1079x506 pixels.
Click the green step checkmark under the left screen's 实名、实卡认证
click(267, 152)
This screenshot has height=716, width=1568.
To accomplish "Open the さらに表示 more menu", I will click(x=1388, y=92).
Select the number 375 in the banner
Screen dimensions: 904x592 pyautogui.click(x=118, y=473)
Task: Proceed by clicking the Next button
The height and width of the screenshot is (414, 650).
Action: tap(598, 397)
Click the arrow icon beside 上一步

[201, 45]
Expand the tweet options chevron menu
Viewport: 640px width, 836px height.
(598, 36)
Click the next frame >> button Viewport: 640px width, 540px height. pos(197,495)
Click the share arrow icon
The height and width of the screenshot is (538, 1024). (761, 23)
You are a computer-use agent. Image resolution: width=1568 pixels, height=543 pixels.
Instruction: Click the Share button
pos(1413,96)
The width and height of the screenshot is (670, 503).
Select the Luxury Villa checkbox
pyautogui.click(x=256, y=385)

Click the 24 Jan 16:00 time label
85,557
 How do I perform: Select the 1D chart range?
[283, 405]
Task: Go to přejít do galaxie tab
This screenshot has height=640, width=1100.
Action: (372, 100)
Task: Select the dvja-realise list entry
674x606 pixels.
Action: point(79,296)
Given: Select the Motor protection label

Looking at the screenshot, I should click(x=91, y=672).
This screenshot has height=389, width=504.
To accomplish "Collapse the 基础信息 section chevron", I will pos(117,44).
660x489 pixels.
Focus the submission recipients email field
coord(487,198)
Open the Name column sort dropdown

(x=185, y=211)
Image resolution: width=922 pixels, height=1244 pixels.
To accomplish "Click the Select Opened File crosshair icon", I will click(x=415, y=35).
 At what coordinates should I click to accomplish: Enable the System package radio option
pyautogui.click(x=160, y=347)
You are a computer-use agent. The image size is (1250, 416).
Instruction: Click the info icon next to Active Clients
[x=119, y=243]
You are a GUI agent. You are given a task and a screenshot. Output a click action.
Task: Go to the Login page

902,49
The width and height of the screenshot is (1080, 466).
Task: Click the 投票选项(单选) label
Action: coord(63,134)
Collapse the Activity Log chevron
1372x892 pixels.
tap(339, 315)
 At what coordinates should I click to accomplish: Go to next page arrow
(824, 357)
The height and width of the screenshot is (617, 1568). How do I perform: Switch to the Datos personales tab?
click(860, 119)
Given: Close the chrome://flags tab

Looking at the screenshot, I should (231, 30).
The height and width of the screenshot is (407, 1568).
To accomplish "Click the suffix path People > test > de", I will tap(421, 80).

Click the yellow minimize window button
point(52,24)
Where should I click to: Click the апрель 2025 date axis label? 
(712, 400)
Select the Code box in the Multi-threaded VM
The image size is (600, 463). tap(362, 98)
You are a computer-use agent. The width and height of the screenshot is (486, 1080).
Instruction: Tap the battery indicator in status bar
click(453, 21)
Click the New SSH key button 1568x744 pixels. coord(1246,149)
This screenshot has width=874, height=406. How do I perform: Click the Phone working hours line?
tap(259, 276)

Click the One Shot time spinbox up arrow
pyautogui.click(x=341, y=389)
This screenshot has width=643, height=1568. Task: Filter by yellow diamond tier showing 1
════════════════
● **EXERCISE OBJECTIVE**: Among the lines of the data, which ones contain the word "menu"? Show them.

● **RESPONSE BELOW**:
To accomplish "Open the さらに表示 more menu", I will click(x=1388, y=92).
Expand the tweet options chevron menu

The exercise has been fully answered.